Angus Calder studied English at the University of Cambridge before going on to the University of Sussex where his doctoral thesis was on Second World War politics in Britain. After being published in 1969 as The People's War: Britain 1939-45, it went on to win the John Llewellyn Rees Prize and has remained in print ever since.
He taught in universities all over the world, principally in Scotland, Africa and New Zealand, and in the 1980s he was co-editor of the Journal of Commonwealth Literature.
Dr Calder was the son of Lord Ritchie Calder, former professor of international relations at the University of Edinburgh and a founding member of the Campaign for Nuclear Disarmament.
He moved to Scotland to work in 1971, becoming a staff tutor in arts in The Open University in Scotland and later a reader in cultural studies. He helped establish the Scottish Poetry Library and wrote introductions to a range of classics, including Charles Dickens's Great Expectations and T.E. Lawrence's Seven Pillars of Wisdom. His refusal to compartmentalise his interests and his dedication to teaching as well as research made him an ideal OU tutor.
Ian Donnachie, reader in history at The Open University in Scotland, said Dr Calder was a great enthusiast for interdisciplinary studies and had made a substantial contribution to bringing subjects together.
Dr Donnachie knew him for almost 40 years and they worked jointly as staff tutors in the OU's faculty of arts. He said Dr Calder's death was a sad blow to many in the university. "Angus was an enormously stimulating colleague and he made a formidable contribution to OU courses, including a substantial raft of Scottish literary and cultural input," Dr Donnachie said. "He was an inspiring teacher, as countless students can testify. He never paraded his abilities, which were quite genuinely renaissance, as his publications show. He'll be sadly missed."

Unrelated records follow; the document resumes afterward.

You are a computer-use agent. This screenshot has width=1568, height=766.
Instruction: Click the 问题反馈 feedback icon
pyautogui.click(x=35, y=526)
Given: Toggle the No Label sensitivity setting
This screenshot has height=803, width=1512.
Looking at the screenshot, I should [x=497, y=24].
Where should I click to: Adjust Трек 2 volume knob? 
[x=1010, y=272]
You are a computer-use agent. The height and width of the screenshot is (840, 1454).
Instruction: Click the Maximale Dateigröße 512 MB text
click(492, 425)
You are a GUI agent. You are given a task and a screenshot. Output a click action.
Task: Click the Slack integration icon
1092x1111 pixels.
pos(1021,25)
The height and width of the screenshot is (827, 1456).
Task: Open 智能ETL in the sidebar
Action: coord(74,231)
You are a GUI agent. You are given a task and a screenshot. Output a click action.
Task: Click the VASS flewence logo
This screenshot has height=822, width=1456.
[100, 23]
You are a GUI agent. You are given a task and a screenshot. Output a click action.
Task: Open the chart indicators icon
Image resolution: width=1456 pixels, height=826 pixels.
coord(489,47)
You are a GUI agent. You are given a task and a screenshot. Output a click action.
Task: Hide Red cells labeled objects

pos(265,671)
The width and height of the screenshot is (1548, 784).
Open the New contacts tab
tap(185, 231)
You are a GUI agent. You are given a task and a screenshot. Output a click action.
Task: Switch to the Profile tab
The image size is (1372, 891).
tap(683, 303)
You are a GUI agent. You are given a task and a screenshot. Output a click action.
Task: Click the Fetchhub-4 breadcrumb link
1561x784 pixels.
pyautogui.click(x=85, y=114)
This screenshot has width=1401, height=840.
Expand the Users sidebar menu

Dr Calder was keen to promote Scotland's "democratic intellectualism" and an egalitarian belief in the benefits of education and culture, which was the theme of one of his last books, Scotlands of the Mind.
An obituary in The Herald newspaper records its publisher, Gavin McDougall of Luath Press, confessing that the book was conceived during a marathon session in the pub - "after which a work-experience student who had tagged along was not seen in the office for the rest of the week".
Dr Calder died on 5 June, only a few weeks after being diagnosed with lung cancer. He is survived by his wife, Kate, and four children.